Although Africa’s solar capacity is among the strongest anywhere in the world, the sector faces a combination of high capital costs, restricted access to financing, geographic hurdles, and persistent supply chain difficulties. These constraints have slowed the deployment of renewable projects at a time when demand for energy continues to rise.
In a recent statement, the EU noted that Africa’s solar potential represents a significant opportunity for both domestic growth and global climate targets. However, the continent’s ability to harness this potential depends on sustained investment and the removal of barriers that keep project costs high and scale limited.
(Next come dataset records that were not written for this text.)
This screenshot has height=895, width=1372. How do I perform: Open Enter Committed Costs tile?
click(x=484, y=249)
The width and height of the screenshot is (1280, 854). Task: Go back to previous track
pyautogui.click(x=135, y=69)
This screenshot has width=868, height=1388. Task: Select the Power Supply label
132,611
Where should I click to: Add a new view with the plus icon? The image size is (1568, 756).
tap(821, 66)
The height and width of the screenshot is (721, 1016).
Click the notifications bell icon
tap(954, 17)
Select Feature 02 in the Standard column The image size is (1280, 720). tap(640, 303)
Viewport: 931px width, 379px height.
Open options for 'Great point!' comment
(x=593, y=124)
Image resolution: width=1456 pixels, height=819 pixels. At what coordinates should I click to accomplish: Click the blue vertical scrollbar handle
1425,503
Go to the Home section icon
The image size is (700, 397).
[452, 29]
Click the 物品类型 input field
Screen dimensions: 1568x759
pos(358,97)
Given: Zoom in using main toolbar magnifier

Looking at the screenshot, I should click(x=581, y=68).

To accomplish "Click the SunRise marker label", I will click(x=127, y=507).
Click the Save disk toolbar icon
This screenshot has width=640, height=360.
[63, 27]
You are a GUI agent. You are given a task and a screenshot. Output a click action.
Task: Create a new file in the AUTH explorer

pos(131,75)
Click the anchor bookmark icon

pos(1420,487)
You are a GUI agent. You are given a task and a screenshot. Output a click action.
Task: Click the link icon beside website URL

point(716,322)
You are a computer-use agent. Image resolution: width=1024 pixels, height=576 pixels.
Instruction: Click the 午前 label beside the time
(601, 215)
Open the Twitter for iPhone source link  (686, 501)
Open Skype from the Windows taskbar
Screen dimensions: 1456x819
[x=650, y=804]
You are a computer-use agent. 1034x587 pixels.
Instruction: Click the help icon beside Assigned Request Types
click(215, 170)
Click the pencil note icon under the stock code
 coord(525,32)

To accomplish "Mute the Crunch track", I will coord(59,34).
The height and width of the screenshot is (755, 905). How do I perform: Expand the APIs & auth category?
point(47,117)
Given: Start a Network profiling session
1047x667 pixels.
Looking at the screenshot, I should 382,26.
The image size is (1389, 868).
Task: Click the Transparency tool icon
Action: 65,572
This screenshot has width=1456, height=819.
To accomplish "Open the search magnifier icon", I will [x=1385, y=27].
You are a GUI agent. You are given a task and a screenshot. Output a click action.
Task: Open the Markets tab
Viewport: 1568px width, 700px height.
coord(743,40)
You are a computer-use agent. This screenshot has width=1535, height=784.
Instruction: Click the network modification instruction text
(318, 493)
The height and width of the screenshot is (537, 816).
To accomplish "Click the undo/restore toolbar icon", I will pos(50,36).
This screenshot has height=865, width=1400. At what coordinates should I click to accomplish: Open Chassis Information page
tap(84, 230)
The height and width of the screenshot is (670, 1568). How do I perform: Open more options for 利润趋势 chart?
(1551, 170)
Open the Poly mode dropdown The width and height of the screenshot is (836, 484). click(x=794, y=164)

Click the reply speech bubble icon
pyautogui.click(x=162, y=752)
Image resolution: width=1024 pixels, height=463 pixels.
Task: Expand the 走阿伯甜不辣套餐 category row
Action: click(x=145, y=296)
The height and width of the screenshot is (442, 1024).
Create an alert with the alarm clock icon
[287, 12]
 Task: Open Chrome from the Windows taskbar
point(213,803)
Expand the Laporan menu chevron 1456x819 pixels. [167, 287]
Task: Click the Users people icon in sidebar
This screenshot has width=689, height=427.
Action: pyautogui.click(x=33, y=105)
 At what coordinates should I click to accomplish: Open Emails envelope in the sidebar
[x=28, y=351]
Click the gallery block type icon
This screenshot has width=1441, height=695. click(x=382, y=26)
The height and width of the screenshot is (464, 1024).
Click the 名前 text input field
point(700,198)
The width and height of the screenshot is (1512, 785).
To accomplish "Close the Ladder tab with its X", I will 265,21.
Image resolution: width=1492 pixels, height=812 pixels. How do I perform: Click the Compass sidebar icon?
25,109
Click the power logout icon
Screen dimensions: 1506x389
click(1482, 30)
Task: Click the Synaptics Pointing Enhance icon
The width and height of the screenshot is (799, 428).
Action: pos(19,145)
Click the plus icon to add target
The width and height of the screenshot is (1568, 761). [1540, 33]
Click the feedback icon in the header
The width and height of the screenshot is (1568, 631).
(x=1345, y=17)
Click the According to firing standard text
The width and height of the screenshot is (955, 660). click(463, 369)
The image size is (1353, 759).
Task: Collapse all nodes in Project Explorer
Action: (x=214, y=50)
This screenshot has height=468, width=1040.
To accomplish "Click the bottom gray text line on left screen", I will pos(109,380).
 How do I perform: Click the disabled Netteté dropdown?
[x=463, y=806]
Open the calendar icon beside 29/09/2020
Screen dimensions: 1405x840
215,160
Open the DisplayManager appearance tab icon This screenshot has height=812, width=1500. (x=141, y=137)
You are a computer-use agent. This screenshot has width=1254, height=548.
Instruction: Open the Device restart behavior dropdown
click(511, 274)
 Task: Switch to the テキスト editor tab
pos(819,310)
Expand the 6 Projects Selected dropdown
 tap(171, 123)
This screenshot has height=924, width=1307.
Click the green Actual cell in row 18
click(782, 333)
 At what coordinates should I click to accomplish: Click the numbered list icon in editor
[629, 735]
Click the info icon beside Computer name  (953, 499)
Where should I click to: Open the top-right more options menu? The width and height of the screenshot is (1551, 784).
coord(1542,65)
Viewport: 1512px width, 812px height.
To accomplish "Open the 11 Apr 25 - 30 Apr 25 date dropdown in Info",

The challenge is underscored by the current reality: an estimated 600 million people across Africa live without electricity. With the continent’s population projected to double by 2050, the need for reliable, affordable, and sustainable energy has become central to economic planning. For many countries, expanding access to power is not only a development priority but also a crucial part of meeting international climate commitments.
The EU’s assessment adds to a growing call for a more coordinated effort between African governments, global partners, and private investors. The region’s renewable capacity is widely recognised. The question now is whether the investment required to unlock it can grow at the pace the future demands.